▸ Task statement: Reproduce the passage of the episode transcript from "Hero rule nine..." up to and including "to get rattled.".

Hercules (1998–1999): Season 1, Episode 34 - Hercules and the Twilight of the Gods - full transcript

Loki recruits Hercules for the position of Thunder God; but what Loki does not explain is that he is planning a cosmic takeover and exploits Hercules' strength and naivety to free Nimmelfir, thus bringing on Ragnarök: the Twilight of the Gods.

♪ Who put the
"glad" in Gladiator? ♪

♪ Hercules ♪

♪ Whose daring deeds
are great theater? ♪

♪ Hercules ♪

♪ Is he bold? ♪

♪ No one braver ♪

♪ Is he sweet? ♪

♪ Our favorite
flavor, Hercules ♪

- ♪ What a guy ♪
- ♪ Hercules ♪

- ♪ Ask his friends ♪
- ♪ Hercules ♪

♪ Honey, they won't lie ♪



- ♪ Hercules ♪
- ♪ Ahh, Hercules ♪

♪ Hercules ♪

- ♪ Come on ♪
- ♪ No one's fool ♪

♪ Now the boy's in school ♪

♪ He's in trainin' ♪

♪ Sun is shinin' ♪

♪ And the nicest guy ♪

♪ No complainin' ♪

♪ He was a no one ♪

♪ Zero, zero, give
him a quick deed ♪

♪ He's our hero ♪

♪ He's the most
likely to succeed ♪

♪ From zero to hero ♪

♪ Herc is a hero ♪



♪ He'll be a hero ♪

Wait and see!

Fee, fi, fo, fum.

Hero rule nine...
Giants are... Dumb!

That's why you use the
"too-tall triad" against them.

Fake, rattle... Pbht! And roll!

That's fake,
battle, and roll, kid.

Giants are too
dumb to get rattled.

I'm not so great at giants.

Can we just skip this part, huh?

Sorry, kid, no
shortcuts to greatness.

Wow. That is some
fabulous, fabulous work.

I mean, what a
presence you've got.

Hercules, you're my man.

Did I pronounce that right?
I'm such a huge fan of yours.

I can't even tell you to have
this kind of face-to-face with you...

Listen, can we talk, or
do you have an agent?

Uh, yeah, well...

▸ Information shown:
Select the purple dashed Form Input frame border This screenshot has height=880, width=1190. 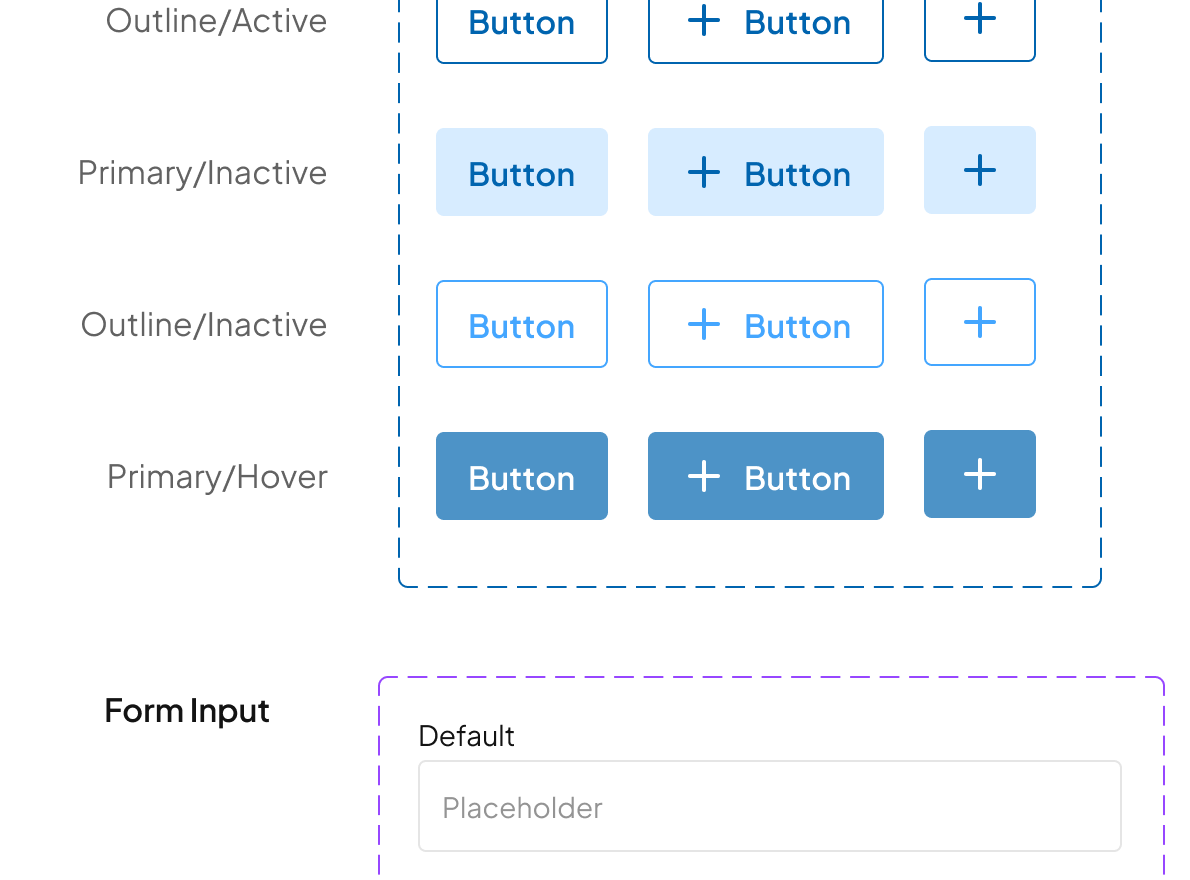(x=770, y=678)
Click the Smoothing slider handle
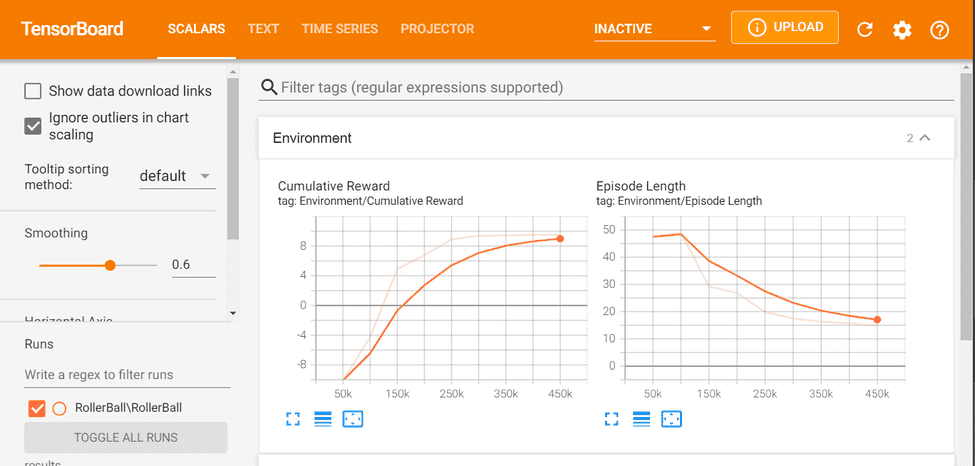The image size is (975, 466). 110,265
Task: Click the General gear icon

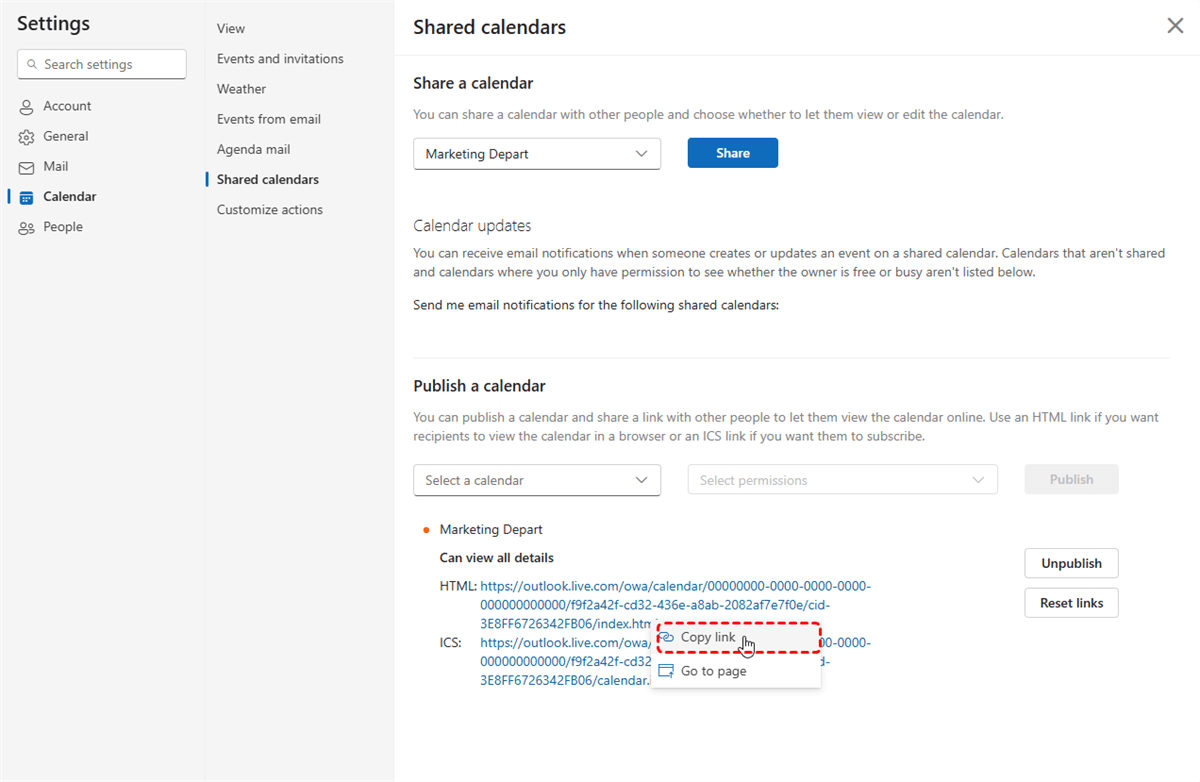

▸ Reply to the exercise:
Hero rule nine...
Giants are... Dumb!

That's why you use the
"too-tall triad" against them.

Fake, rattle... Pbht! And roll!

That's fake,
battle, and roll, kid.

Giants are too
dumb to get rattled.